Gill – who paid her personal costs while in China – gave a talk at the university about higher ability secondary children from Castle Hill who have been involved in a dramatisation of the Emily Brontë novel Wuthering Heights.

She was also extremely impressed with the music and drama provision at the schools she visited and enjoyed several performances by deaf and blind children.

The trip also included visits to places of cultural interest, including the Great Wall of China, the Forbidden City and Olympic Village.

Gill said she hoped a teacher and support assistant from Castle Hill would visit China next year.

The Examiner revealed on Friday that Mrs Robinson’s daughter, Lottie Taylor, scooped a major regional award.

The 21-year-old clinched the Unsung Hero award at the Yorkshire Young Achievers in Leeds.

The same award was won posthumously last year by campaigning Huddersfield Examiner reporter Adrian Sudbury, who died from leukaemia in August 2008.

He spent his final months pushing the Government to introduce bone marrow donor awareness in all schools and colleges.

Lottie played a major role in setting up and running after-school care services for youngsters in Leeds while she was studying at Leeds Metropolitan University.

Mrs Robinson said Lottie had shown great determination and tenacity to do so much work while studying.
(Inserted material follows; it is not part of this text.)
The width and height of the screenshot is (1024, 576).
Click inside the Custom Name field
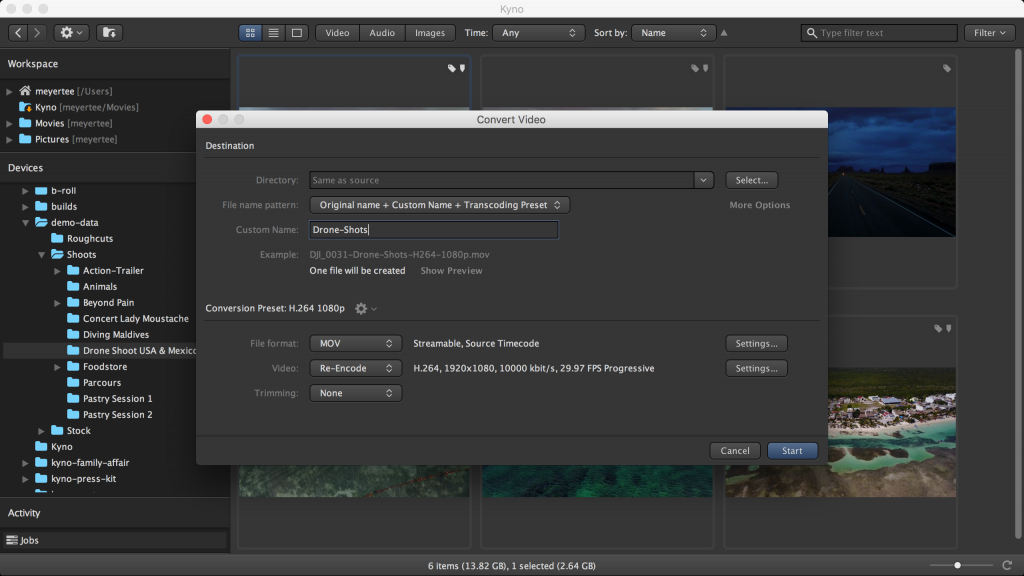click(433, 229)
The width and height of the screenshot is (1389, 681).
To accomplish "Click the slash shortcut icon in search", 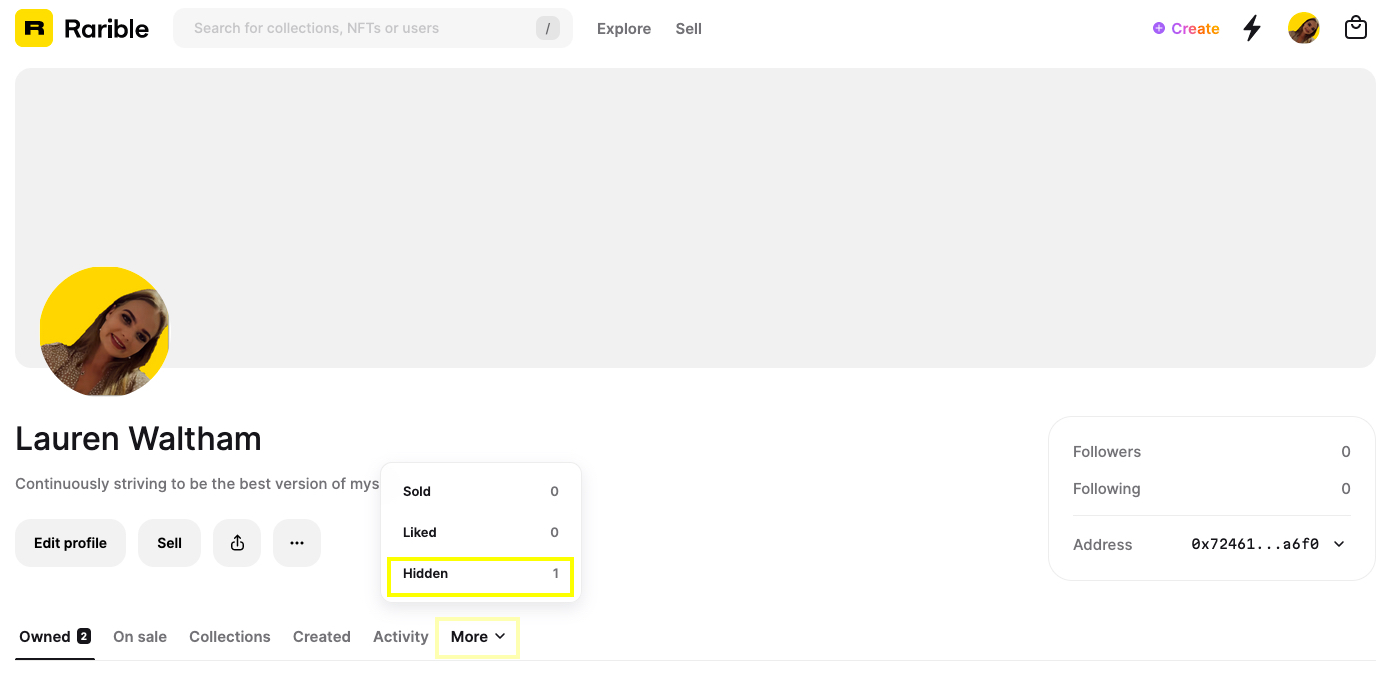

“It involved a lot of work and she had some major obstacles to overcome,’’ said Mrs Robinson. “But I think the fact that she had done voluntary work at Castle Hill had stood her in good stead and she has also been the personal assistant for a couple of children here.

“I think that gave her the drive to set up such a wonderful service in a disadvantaged area of Leeds.’’

Lottie set up of the Kids@Heart after-school clubs project at two schools. She recruited and trained 35 volunteers, organising them into a weekly rota to provide clubs four days a week.

Lottie has now taken up her first teaching post and moved to Reading, but the clubs she set up continue.